A sinergia entre os sistemas biológicos de captação de CO2 e o desenvolvimento de biocombustíveis é clara. O CO2 gerado em processos industriais de fermentação e/ou combustão pode ser captado, gerando biomassa, hidratos de carbono, óleos, alimento para animais, e/ou, adicionalmente, outros produtos de valor acrescentado, que podem ser enviados para o processo de produção de biocombustíveis como matéria prima, diminuindo a emissão de GEE associada à atividade produtiva. Atualmente existem muitas interrogações por resolver, para maximizar esta sinergia, e que precisam de investigar, demonstrar e melhorar industrialmente as tecnologias de captação e fixação biológica de CO2.
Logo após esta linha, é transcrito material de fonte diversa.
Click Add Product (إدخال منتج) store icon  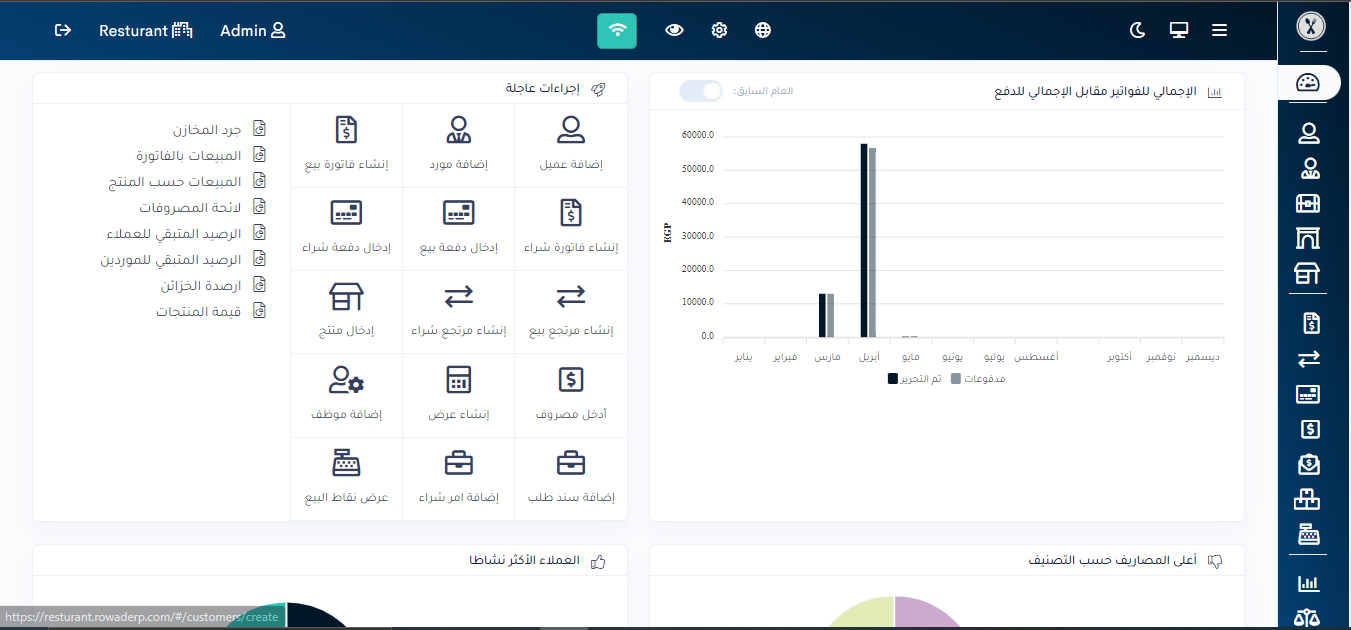(x=345, y=297)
O objetivo final da ABNT nessa área é estudar a viabilidade técnico-econômica e, se for caso disso, desenvolver a tecnologia adequada para a fixação do CO2 e a produção de biocombustíveis, a partir de biomassa de microalgas e cianobactérias. Para isso, a Abengoa Bioenergía iniciou, em 2009, o desenvolvimento de um ambicioso programa de algas, que inclui o isolamento, a caracterização, a seleção e a melhoria de organismos, o desenvolvimento de técnicas de escala laboratorial para os cultivar e processar em biocombustíveis, a otimização dos sistemas de produção para alcançar a viabilidade, desenvolvimento de processos de transformação posteriores ao cultivo para transformá-los nos produtos alvo e, finalmente, sua integração industrial do processo.
No quadro deste esforço há que destacar que, em 2011, está se construindo uma fábrica experimental, em Cartagena, na qual iremos ensaiar diversas configurações de processo e tecnologias. Os resultados experimentais serão críticos para consolidar a avaliação da aplicabilidade desta tecnologia como produção de novas matérias primas para fábricas de biocombustíveis e de alimentos para animais e, sinergicamente, a captação do CO2 resultante da fermentação gerada na produção de bioetanol, permitindo reduções adicionais de emissões de gases de efeito estufa no setor do transporte.